- Horamavu Location within Bengaluru
- Country: India
- State: Karnataka
- City: Bengaluru
- Time zone: UTC+5:30 (IST)
- PIN: 560113

= Horamavu =

Horamavu is a residential locality in the eastern part of Bengaluru, in the Indian state of Karnataka. It falls under the jurisdiction of the Bruhat Bengaluru Mahanagara Palike (BBMP) and has witnessed rapid urbanisation in recent years.

==Geography==
Horamavu is situated in the eastern part of Bengaluru, in the Indian state of Karnataka. It is surrounded by localities such as Ramamurthy Nagar, Banaswadi, Kalkere and Kalyan Nagar. The area is primarily residential, with a mix of apartment complexes and independent houses.

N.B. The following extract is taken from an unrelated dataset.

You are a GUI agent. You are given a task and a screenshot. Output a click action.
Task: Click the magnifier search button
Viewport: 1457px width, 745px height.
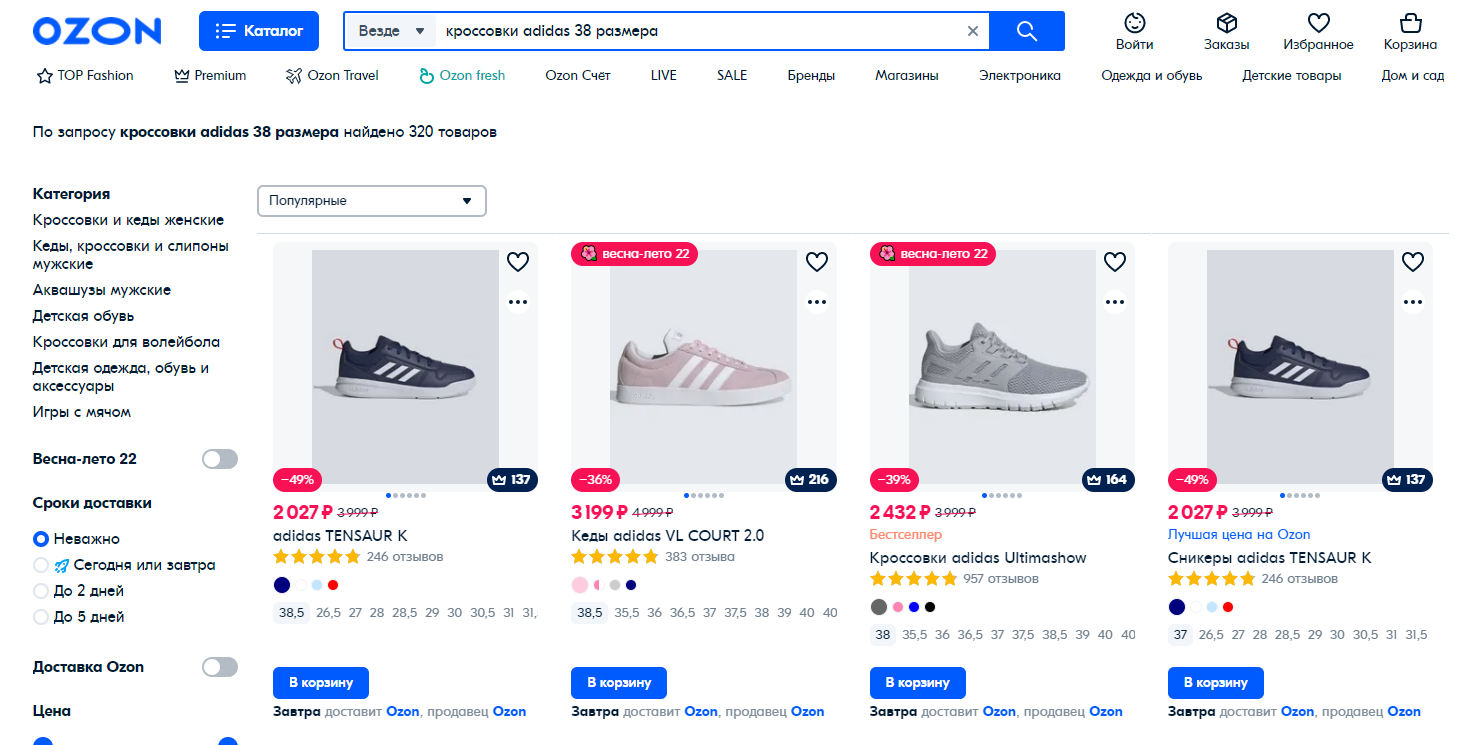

The locality includes two prominent water bodies: Horamavu Agara Lake and Horamavu Lake, which serve as ecological and recreational spaces for residents. Walking and jogging tracks have been developed around these lakes. Despite undergoing rejuvenation in 2023, Horamavu Agara Lake has reportedly faced renewed pollution concerns.

== Connectivity ==

Horamavu is served by road-based public transport and is expected to gain enhanced connectivity through upcoming metro and suburban rail projects in Bengaluru.

=== Bus ===

Horamavu is well connected by road through services operated by the Bengaluru Metropolitan Transport Corporation (BMTC), which provides connectivity to various parts of the city including Kempegowda Bus Station (Majestic), Shivajinagar, KR Market, and HSR Layout.

Several bus routes originate from or pass through Horamavu and nearby stops such as Horamavu Signal, Horamavu Agara, and Banjara Layout. Common routes serving the area include the 301 series and 302G, connecting Horamavu to key destinations across Bengaluru.

=== Metro ===

The area will be served by the under-construction Namma Metro Blue Line through the proposed Horamavu Metro Station. This elevated station is part of Phase 2B of the Blue Line, which connects KR Puram to KIAL Terminals metro station. The line is scheduled for completion by December 2027.

The Blue Line (Airport Metro Line) is designed to improve connectivity between eastern Bengaluru and key hubs such as Hebbal and Kempegowda International Airport.

=== Suburban rail ===

Horamavu will also be served by the proposed Kanaka line, part of the Bengaluru Suburban Rail Project implemented by K-RIDE.

A planned Horamavu Railway Station is included on this corridor, which will run between Heelalige and Rajanakunte. The suburban rail network is expected to be completed by 2030 following revised project timelines.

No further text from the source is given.